The 32-year -ld veteran will join Gerald McCoy, Dontari Poe and DeMarcus Lawrence in the trenches. Now with the addition of Griffen, the Cowboys’ secondary is shaping up to be more than what it initially looked to be.

Griffen also joins a group of talented free agent signings for the Cowboys.

All of these signings are on defense, disproving the idea that the Cowboys’ only invested in offensive weapons this offseason. When you add in defensive draft picks Trevon Diggs, Neville Gallimore, Reggie Robinson II, and Bradlee Anae, it’s hard to imagine the Cowboys as weak on that side of the ball.

Philadelphia Eagles

In some good news, Eagles head coach Doug Pederson was cleared to return to the practice field this week after testing positive for COVID-19.

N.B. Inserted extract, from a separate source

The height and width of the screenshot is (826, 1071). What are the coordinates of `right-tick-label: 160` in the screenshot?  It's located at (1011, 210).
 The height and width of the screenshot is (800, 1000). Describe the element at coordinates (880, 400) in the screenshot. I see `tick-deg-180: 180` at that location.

And then in some dramatic news, let’s shift focus to Eagles start tight end Zach Ertz, who has yet to extend his contract. The veteran has been signed through 2021, but the George Kittle contract extension this past week has to have the Eagles wondering what it would take to keep Ertz.

Kittle and the San Francisco 49ers have reportedly agreed to a five-year contract extension worth $75 million with more than half guaranteed. The previous tight-end league-leader was Hunter Henry who signed a contract with a $10.6 million annual value.

It has been previously reported that Ertz “turned down a deal more lucrative” than the $10.5 million average the the Cleveland Browns gave to Austin Hooper in free agency this offseason.

Ertz will not make more than Kittle but Kittle’s deal only helps him moving forward, so that he can push for more than what he was previously offered.

Washington Football Team

If this offseason has taught us anything, it’s that there is never a dull moment in Washington.

This past week, reports began to circulate that minority owners are pressuring team owner Dan Snyder to sell the team, according to the Wall Street Journal.

This news follows news that broke last month first by Pro Football Talk that three minority owners of the team were looking to sell their shares. The owners—Robert Rothman, Dwight Schar and Frederick W. Smith—bought their shares back in 2003. Rothman is a chairman and CEO of the investment company Black Diamond Capital. Schar is a chairman of NVR Inc., the country’s fifth-largest home builder and Smith is a chairman, president, and CEO of FedEx.

FedEx, of course, is the namesake of the team’s stadium and was one of the first major financial backers to insist that Washington drop the name, “Redskins.” Together, the three owners make up about 40 percent of the team.

The Wall Street Journal said that Snyder has no intensions of selling the team, and multiple buyers have passed due to their inability to secure an option to eventually purchase a controlling interest in the team.

It remains hard to imagine that Snyder would sell the team that he has now owned for the past 21 years. But this past summer has been tumultuous for Washington at best, given the sexual assault allegations of 15 female former team employees as reported by The Washington Post, and the pressure to retire an 87-year old moniker that has long been considered by many to be a racial slur.

This summer though, has also taught us to ‘Never say never’ in Washington. Snyder once had the following to say to USA Today Sports regarding the Redskins name change.

“We’ll never change the name. It’s that simple. NEVER - you can use the caps.”

That was seven years ago. Look where we are now.